• Your task
Switch "image size" to "resolution" and write out again the records from their first line through the line containing "Helplines while moving is", changing nothing else.

• Dataset entries

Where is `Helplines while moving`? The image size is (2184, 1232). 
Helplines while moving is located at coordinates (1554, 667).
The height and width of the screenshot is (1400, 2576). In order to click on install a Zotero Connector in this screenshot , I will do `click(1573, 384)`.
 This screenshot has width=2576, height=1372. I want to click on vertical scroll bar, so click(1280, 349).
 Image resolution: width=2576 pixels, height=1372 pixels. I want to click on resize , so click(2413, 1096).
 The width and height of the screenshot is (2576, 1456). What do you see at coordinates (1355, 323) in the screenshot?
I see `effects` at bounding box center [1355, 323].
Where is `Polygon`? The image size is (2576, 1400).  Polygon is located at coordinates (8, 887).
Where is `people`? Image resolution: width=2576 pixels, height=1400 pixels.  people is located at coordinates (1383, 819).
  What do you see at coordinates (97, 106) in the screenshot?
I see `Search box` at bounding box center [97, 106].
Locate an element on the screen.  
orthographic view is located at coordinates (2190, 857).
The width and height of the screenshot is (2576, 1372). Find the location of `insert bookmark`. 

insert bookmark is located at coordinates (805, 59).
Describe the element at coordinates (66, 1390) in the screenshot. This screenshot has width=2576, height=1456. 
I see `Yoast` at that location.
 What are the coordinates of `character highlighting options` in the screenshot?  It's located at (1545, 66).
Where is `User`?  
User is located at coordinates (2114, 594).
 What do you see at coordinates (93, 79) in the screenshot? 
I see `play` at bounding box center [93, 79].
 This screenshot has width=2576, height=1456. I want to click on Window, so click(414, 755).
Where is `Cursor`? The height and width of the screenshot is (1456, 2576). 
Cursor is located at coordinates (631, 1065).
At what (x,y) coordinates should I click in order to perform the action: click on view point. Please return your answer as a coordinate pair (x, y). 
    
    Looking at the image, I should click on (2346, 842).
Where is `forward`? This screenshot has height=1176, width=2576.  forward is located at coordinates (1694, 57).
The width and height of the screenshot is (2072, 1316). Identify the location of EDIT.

• Final result
Where is `Helplines while moving`? The resolution is (2184, 1232). 
Helplines while moving is located at coordinates (1554, 667).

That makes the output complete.